Questionado sobre se teve conhecimento da situação antes ou depois da denúncia, feita no final do dia de terça-feira, Amílcar Falcão recusou-se a dizer quando é que soube das acusações, vincando, no entanto, que não toma decisões “por impulso”.
“As minhas decisões são fundamentadas e têm sempre um tempo de amadurecimento. Portanto, aquilo que considero que seja essencial está no comunicado de imprensa da Universidade de Coimbra”, acrescentou.
O comunicado divulgado pela UC na quarta-feira apenas refere que foi verificado que as atividades do Centro de Estudos Russos “estariam a extravasar” o ensino exclusivo de língua e literatura russa, sem explicar como.
Amílcar Falcão disse que tem em sua posse “outro tipo de dados” e que “os factos são muito complexos”, mas escusou-se a explicar como, quando e onde a actividade daquele centro dirigido por Vladimir Pliassov extravasava a actividade letiva, remetendo sempre para o comunicado da instituição.
“Posso dar explicações à tutela e a outras entidades responsáveis.
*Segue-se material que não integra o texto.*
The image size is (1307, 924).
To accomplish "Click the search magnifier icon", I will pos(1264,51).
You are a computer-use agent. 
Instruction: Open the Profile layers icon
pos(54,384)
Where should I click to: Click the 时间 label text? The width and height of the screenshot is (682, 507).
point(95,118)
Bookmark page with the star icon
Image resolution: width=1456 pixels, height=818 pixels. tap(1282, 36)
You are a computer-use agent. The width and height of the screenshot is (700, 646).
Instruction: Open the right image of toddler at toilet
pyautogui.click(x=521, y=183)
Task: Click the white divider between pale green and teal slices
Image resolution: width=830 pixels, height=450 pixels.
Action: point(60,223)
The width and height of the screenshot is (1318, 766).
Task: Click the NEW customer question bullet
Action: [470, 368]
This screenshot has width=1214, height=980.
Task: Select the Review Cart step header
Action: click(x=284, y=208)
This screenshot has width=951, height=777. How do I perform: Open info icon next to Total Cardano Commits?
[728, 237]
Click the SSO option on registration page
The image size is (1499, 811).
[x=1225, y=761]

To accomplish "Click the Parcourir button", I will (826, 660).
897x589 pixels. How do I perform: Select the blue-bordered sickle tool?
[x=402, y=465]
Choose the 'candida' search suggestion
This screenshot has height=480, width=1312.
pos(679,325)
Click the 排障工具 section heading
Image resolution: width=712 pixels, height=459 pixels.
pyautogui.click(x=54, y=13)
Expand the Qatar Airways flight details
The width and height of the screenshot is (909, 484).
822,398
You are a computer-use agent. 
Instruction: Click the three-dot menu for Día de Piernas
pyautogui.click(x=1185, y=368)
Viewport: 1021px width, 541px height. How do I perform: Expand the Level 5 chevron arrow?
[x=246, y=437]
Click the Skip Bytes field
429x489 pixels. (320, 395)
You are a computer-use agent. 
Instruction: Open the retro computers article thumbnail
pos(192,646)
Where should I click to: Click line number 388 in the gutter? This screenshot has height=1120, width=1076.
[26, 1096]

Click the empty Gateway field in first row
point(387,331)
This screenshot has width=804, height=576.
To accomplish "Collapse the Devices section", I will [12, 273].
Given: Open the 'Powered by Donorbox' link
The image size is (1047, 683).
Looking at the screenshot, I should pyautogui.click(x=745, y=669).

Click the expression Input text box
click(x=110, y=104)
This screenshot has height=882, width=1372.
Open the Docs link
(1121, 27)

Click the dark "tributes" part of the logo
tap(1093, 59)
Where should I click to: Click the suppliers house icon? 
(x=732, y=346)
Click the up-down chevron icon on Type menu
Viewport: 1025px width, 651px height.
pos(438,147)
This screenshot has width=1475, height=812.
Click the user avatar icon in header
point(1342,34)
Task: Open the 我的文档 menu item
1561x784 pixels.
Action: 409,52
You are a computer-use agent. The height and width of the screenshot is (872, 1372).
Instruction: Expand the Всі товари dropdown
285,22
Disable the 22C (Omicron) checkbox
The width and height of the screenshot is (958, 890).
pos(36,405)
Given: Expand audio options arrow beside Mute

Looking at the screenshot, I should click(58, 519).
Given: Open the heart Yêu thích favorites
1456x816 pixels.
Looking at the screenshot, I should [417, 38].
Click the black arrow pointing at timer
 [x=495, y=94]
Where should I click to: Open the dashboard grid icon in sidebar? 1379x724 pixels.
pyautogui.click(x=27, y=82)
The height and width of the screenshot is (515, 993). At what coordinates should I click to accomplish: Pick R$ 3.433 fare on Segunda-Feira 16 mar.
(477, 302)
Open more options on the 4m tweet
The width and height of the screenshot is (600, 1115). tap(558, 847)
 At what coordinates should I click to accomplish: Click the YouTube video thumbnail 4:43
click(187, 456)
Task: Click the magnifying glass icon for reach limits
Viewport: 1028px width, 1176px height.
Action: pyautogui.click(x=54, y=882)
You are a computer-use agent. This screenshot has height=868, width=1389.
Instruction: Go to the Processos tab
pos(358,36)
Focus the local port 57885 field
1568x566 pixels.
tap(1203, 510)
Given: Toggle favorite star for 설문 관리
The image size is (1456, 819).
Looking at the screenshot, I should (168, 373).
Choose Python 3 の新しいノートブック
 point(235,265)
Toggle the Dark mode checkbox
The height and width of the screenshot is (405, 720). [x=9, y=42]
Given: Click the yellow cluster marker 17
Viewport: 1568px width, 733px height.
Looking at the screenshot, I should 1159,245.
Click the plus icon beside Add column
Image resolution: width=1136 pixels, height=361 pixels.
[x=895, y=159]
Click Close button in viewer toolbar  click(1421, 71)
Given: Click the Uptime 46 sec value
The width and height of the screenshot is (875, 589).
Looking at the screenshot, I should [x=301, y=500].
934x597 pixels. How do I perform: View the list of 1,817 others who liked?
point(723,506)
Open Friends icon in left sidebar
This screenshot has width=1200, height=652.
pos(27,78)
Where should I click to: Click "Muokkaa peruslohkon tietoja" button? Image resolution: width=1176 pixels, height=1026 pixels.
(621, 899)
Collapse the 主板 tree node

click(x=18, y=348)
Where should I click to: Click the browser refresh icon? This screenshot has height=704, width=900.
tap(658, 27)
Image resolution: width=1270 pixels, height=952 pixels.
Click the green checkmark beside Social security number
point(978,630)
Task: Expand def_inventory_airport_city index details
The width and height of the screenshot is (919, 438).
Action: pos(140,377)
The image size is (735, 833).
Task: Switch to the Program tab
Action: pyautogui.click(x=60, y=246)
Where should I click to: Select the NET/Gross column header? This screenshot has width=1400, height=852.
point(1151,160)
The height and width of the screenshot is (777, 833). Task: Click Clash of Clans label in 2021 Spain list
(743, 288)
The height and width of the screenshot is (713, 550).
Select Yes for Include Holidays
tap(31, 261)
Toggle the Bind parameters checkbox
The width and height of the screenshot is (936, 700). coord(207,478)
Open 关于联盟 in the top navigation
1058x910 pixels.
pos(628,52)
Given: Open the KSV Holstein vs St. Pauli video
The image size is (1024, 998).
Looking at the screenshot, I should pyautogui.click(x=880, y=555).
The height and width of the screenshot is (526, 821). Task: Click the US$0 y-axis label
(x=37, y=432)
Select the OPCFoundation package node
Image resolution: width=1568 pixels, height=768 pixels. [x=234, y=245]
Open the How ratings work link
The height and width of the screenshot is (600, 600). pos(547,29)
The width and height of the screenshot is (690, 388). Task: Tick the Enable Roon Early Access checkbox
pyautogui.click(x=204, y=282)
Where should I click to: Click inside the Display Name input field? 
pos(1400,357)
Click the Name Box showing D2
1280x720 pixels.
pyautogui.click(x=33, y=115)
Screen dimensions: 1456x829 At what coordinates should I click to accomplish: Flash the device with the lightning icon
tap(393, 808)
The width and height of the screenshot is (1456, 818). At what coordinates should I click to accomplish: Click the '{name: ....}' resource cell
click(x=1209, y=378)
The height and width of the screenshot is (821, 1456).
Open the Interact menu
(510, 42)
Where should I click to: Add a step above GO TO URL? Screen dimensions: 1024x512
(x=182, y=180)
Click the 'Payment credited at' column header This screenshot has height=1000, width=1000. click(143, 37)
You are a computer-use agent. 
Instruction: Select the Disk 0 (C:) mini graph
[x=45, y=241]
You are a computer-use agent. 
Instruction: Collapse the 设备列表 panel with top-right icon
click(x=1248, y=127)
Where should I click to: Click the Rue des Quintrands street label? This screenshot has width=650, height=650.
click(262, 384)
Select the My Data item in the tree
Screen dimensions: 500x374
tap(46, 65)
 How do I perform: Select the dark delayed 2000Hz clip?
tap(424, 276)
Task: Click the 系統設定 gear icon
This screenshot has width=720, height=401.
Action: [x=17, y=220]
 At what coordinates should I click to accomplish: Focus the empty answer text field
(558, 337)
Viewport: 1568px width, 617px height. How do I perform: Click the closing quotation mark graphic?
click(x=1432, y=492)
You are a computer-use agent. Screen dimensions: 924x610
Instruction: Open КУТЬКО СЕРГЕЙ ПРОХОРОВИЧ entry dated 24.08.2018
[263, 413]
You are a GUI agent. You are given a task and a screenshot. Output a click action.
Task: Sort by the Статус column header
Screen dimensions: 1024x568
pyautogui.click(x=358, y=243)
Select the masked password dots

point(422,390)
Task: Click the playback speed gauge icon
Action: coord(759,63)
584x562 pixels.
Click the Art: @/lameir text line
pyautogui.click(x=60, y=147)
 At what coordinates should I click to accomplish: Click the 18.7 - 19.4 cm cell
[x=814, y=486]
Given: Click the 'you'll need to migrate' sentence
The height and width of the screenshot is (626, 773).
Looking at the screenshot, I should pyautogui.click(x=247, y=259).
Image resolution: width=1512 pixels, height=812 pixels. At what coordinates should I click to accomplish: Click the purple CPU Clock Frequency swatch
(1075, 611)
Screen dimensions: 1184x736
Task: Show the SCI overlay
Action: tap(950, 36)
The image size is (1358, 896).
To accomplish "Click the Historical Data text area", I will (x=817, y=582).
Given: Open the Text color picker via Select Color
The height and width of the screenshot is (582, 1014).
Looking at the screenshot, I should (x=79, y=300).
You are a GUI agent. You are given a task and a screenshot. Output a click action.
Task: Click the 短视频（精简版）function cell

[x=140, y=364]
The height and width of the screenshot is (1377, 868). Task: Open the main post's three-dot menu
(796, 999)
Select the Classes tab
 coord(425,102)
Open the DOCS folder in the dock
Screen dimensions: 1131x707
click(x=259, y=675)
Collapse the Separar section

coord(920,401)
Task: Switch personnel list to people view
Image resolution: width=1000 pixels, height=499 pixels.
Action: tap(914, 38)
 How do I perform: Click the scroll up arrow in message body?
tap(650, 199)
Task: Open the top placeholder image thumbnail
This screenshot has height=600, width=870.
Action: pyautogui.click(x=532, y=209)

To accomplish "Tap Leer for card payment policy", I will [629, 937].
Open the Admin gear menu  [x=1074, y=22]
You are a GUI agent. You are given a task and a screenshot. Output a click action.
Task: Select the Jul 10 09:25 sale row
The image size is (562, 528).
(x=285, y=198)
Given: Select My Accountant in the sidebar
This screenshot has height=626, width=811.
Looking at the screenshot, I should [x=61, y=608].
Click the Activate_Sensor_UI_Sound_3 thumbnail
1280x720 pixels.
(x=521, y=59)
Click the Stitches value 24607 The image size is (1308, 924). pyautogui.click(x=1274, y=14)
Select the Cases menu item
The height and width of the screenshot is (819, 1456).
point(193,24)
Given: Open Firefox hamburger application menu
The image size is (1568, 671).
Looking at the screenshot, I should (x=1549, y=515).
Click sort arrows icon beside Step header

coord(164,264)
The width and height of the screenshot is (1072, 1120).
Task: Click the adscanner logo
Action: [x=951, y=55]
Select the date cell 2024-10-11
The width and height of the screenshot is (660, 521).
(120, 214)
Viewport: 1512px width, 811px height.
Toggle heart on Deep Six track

Publicamente, não vejo qual o interesse disso”, realçou.
O artigo assinado pelos ucranianos Olga Filipova e Viacheslav Medvediev acusa Vladimir Pliassov de “propaganda russa” na Universidade de Coimbra e de ser o principal representante em Portugal da fundação Russkiy Mir (instituição criada por Vladimir Putin e suportada por Moscovo, que tem como principal objetivo a promoção da língua e cultura russas).
Os dois “activistas” acusam o professor de utilizar símbolos conotados com a invasão do território ucraniano, como a fita de São Jorge, símbolo usado para celebrar a vitória da União Soviética contra a Alemanha Nazi, mas que no século XXI ganhou outra carga, estando associada a movimentos separatistas pró-russos tendo sido proibido em vários países da Europa de Leste.
Os autores mostram também fotografias de jovens (sem se perceber o seu contexto) com cartas onde se lê que são do “Sul da Ucrânia” ou da “República Popular de Donetsk”, como “entidades geográficas separadas e válidas”.
As imagens utilizadas pelos dois autores sobre o uso da fita de São Jorge e das cartas das jovens foram todas retiradas de um vídeo no canal de Youtube do Centro de Estudos Russos, publicado em fevereiro de 2018 (quatro anos antes do início da guerra na Ucrânia) e sem se conseguir perceber em que contexto, local ou data em que cada imagem foi publicada (o vídeo assume-se como uma espécie de foto ‘slide’).
Segundo a Universidade de Coimbra, com a invasão russa da Ucrânia, a Universidade de Coimbra cessou o vínculo que tinha com a fundação Russkyi Mir, “que até dezembro de 2021 apoiava o ensino de língua e cultura russa no Centro de Estudos Russos da Faculdade de Letras”.
“Em respeito pelo povo e pela cultura da Rússia, após o corte dessa ligação contratual, o referido Centro de Estudos Russos foi mantido em funcionamento, com recursos próprios da UC, para ensino exclusivo de língua e literatura russa”, esclareceu.
Na mesma nota de esclarecimento, a Universidade de Coimbra (UC) salienta que é uma “instituição profundamente comprometida com os valores europeus e totalmente solidária com a Ucrânia no contexto da agressão russa”.
Até ao momento, não se conseguiu obter esclarecimentos junto de Vladimir Pliassov.